The US Dollar regained some composure yesterday, strengthening after a rise in bond yields and comments from a Federal Reserve voice that a June interest rate hike is a real possibility. The Euro-US Dollar rate slipped back into the $1.11 area after higher levels earlier in the day on Tuesday.
There is no meaningful UK data today, so Sterling is likely to meander in narrow ranges but it did recover a little yesterday on some profit taking. Sterling is up by a cent against the Euro but is still shy of $1.30 against the USD.
The only interesting scheduled news today are the speeches by European Central Bank (ECB) President Mario Draghi and one from their Chief economist, Peter Praet. As is generally the case, the subject of their speeches will be ignored as traders seek to tease any hints of interest rate or Quantitative Easing (QE) changes from their subtexts. We had improved German Business Climate sentiment announced earlier today but that hasn’t strengthened the Euro up until now.

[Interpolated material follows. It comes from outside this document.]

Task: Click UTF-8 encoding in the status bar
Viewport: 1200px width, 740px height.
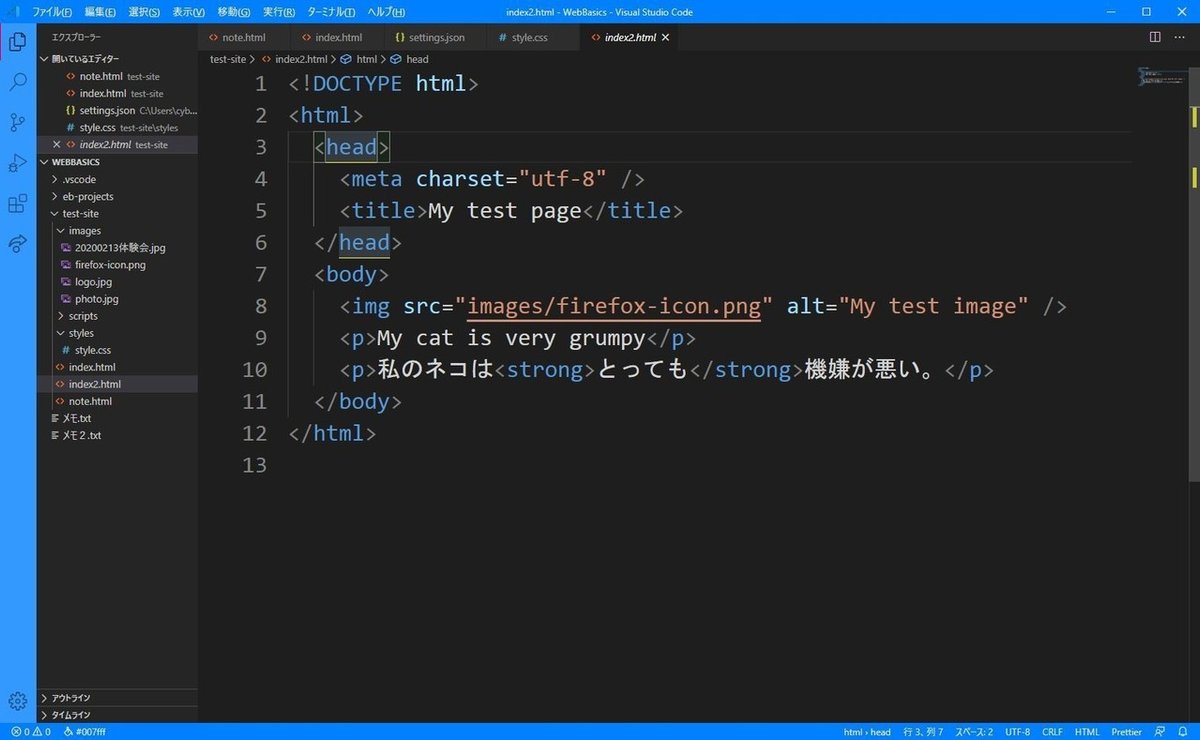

The Bank of Canada (BOC) makes an interest rate announcement this afternoon. No change is forecast but these are volatile times for the Canadian Dollar and its US counterpart. Changes are happening in the US economy and, potentially with America’s relationship with Canada, so there is always scope for the BOC to talk of further interest rate easing.
Other than this, the markets are quiet. Have a good Wednesday.
A guy applies for a job as a lumberjack. He is pallid, no more than five feet tall and weighs less than 7 stone. "Sorry,” says the lumberjack boss, eyeing the man up and down, "You're just too small."
"Give me a chance to show you what I can do," the guy pleads. "You won't regret it."
"Okay," says the boss. "See that Scott’s Pine over there? Let's see if you can chop it down."
The tree has a trunk that measures 30 feet around and it stands a full 80 feet tall. Nevertheless, half an hour later, the mighty tree is felled. It falls neatly into a gap and doesn’t touch another tree on the way down. The lumberjack boss is astonished.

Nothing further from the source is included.